«In A2 belli e bravi finché si vuole. Ma serve essere meglio degli altri»

Basket Cagnardi, vice allenatore di Cantù, non ha dubbi: «Siamo costruiti per arrivare in fondo»

«Si può essere belli e bravi finché si vuole, ma serve essere meglio degli altri». Sembra facile (a dirsi), ma non lo è (a farsi). Ma è proprio quello a cui Cantù sta lavorando. Un concetto ampio, che il nuovo assistente Devis Cagnardi, arrivato a Cantù dopo una bella annata da head coach ad Agrigento, prova a spiegare a dieci giorni dall’inizio del campionato di A2.

«La mentalità va costruita»

«Siamo una squadra costruita per arrivare in fondo – esordisce il tecnico bresciano -, conosciamo bene le ambizioni di tutti, ma questo è un campionato in cui occorre proporre un’attitudine di squadra, perché è un campionato particolare. Cosa significa? Predisposizione alla resilienza, al lavoro, al gruppo. Perché in A2 sono caratteristiche che contano tanto quanto valori tecnici, fisici e budget. E noi questa mentalità stiamo provando a costruirla».

Il recente passato deve insegnare qualcosa. Lo ha insegnato ai pochi reduci dello staff tecnico – Sacchetti padre e figlio -, cosi come ai giocatori - Baldi Rossi, Nikolic, Bucarelli e Berdini – e, necessariamente, va spiegato ai nuovi. «Siamo consapevoli di avere un gruppo forte, non penso che qualcuno si sia mai nascosto su questo tema, ma le ultime due stagioni devono pur aver fatto scuola su quanto sia peculiare questo campionato. È un dato di fatto che si rischia grosso anche contro le piccole. Per questo dico che non basta essere belli e bravi, e probabilmente lo siamo, ma dovremo essere anche migliori degli altri».

E a che punto è Cantù? «L’amichevole con Piacenza è servita per testare le nostre condizioni fisiche e tecniche, preservando Berdini e Burns in vista dell’inizio.
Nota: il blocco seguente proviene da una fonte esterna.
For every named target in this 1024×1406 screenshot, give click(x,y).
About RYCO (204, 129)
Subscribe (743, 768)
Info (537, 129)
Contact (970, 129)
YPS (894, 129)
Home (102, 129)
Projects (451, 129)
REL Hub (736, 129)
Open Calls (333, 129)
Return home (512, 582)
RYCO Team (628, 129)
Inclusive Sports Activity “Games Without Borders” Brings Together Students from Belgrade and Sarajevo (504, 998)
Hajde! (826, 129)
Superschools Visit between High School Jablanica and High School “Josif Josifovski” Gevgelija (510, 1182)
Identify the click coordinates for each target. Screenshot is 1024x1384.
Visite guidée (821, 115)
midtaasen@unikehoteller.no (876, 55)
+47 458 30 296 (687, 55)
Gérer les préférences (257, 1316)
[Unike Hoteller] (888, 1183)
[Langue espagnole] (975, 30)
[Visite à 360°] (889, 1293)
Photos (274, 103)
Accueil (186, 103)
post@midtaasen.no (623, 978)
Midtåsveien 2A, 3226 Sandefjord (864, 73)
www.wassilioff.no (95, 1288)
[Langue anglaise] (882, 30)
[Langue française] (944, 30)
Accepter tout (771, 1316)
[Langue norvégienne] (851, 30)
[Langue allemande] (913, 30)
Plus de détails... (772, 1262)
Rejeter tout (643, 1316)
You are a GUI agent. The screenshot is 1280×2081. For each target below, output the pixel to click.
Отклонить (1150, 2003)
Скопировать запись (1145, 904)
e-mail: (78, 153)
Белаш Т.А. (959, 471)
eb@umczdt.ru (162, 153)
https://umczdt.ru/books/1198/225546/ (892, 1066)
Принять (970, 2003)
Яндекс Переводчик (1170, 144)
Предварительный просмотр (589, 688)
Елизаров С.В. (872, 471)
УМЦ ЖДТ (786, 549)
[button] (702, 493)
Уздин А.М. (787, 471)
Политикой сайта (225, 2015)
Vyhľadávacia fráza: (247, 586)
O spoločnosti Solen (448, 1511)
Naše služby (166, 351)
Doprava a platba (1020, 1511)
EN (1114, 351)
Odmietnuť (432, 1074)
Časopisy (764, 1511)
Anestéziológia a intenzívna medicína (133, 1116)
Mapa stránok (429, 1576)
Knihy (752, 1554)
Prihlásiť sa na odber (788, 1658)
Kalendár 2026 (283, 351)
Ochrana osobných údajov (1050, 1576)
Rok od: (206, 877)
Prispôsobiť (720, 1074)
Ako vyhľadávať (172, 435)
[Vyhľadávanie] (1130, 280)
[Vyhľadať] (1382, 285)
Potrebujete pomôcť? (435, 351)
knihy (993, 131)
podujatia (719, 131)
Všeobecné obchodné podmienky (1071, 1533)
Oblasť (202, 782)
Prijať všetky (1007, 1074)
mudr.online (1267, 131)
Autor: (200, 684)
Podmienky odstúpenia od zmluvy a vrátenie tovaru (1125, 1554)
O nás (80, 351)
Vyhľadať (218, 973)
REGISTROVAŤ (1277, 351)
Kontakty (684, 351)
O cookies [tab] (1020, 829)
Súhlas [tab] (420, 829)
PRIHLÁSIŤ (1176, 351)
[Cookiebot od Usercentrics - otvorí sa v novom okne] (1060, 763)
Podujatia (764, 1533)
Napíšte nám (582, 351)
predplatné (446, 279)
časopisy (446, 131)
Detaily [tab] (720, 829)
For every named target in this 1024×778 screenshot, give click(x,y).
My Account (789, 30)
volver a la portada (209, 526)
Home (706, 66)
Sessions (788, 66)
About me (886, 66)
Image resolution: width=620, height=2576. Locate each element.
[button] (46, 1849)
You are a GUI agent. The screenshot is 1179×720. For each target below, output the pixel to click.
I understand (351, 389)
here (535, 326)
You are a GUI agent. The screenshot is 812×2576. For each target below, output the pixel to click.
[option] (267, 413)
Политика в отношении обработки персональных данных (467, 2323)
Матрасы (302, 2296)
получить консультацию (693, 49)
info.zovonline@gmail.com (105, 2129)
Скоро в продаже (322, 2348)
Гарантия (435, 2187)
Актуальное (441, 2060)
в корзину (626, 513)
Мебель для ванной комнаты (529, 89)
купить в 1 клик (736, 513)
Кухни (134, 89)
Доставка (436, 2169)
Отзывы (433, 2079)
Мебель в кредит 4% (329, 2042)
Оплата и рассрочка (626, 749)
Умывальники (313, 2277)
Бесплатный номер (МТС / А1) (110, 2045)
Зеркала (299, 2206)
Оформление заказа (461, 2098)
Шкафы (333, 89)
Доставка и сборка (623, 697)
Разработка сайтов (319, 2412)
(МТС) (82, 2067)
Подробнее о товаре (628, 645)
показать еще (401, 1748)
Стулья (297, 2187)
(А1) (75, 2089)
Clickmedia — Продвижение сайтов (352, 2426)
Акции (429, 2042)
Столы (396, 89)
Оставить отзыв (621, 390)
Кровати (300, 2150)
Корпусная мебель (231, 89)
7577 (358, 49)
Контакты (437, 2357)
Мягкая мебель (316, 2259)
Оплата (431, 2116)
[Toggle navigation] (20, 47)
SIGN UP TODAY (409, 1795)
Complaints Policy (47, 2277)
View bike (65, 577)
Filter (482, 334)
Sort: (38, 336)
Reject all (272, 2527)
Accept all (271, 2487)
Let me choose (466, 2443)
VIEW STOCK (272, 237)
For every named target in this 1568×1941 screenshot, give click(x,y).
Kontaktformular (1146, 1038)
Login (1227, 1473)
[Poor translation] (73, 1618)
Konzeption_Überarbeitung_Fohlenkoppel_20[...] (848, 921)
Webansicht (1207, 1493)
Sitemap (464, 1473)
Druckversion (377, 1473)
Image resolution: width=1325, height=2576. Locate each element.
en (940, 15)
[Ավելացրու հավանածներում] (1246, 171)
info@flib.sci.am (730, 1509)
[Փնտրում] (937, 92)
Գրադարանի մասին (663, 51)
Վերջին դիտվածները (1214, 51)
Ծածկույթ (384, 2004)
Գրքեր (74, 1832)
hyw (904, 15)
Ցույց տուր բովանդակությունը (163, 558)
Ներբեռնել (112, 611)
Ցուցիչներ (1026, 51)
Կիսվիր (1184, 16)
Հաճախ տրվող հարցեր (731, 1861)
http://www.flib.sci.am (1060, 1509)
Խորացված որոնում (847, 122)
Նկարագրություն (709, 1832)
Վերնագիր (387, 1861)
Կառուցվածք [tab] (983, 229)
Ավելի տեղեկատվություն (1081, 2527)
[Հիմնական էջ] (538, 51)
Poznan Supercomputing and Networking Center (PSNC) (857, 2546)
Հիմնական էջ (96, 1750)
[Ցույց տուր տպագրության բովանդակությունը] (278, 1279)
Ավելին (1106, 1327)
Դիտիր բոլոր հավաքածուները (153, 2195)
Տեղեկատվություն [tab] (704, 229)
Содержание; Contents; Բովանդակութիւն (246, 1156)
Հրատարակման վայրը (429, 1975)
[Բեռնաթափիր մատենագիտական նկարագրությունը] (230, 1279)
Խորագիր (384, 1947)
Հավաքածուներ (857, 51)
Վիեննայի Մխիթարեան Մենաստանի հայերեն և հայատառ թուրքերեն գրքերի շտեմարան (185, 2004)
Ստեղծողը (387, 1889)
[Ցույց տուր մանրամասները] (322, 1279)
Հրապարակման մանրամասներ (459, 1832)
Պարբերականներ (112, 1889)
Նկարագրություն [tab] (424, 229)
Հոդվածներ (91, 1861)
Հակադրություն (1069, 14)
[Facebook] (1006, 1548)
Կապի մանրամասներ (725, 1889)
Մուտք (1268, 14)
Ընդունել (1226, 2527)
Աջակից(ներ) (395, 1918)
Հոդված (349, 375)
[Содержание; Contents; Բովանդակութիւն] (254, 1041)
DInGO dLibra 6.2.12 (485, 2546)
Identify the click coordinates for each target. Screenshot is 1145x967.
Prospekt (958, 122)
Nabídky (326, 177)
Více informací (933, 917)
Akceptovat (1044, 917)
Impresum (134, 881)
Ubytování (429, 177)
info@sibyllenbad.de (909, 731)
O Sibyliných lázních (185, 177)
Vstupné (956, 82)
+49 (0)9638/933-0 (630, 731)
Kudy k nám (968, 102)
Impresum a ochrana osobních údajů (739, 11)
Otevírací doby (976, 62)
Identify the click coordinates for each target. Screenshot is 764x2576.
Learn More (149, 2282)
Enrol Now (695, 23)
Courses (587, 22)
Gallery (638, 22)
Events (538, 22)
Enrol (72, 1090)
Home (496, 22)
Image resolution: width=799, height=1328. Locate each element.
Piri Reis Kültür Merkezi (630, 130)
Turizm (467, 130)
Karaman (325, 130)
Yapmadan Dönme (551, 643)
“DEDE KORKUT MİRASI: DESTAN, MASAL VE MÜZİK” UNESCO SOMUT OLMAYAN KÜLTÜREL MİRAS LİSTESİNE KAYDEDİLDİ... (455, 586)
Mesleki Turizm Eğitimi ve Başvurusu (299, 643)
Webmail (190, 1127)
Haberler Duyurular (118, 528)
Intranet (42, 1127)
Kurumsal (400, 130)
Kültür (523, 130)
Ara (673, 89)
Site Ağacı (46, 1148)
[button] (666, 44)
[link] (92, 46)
Come tante altre squadre, occorre gestire i carichi in funzione della Supercoppa, inserita nel momento in cui bisognerebbe pensare forse ad altro e non a impegni ufficiali. Ma si cerca di onorarla, anche se è andata male».

Eppure, Cantù era partita anche bene: «Purtroppo, non performando in una singola partita, c’è il rischio di uscire. A Torino mancava il nostro play titolare, un’assenza che in questo momento della stagione, pesa di più rispetto a quando i meccanismi sono oliati».

Per Cagnardi, è un’altra esperienza come vice. L’ha fatto anche a Reggio Emilia, in A, quando gli emiliani disputavano finali scudetto o europee.

«Questa piazza è uno stimolo»

A prima vista un passo indietro rispetto a un anno fa, ma non è così: «Far parte di un progetto mirato al miglior risultato possibile è uno stimolo importante per chi, come me, è totalmente preso dal lavoro. Cantù è una società di primo piano in Italia e l’ho scelta nonostante avessi altre chance come capoallenatore in altre piazze importanti».

Avranno pesato i complimenti ricevuti lo scorso anno da Sacchetti? «La sua presenza è stata decisiva: è un personaggio del nostro basket, bravo nel responsabilizzare tutti quelli che ha intorno».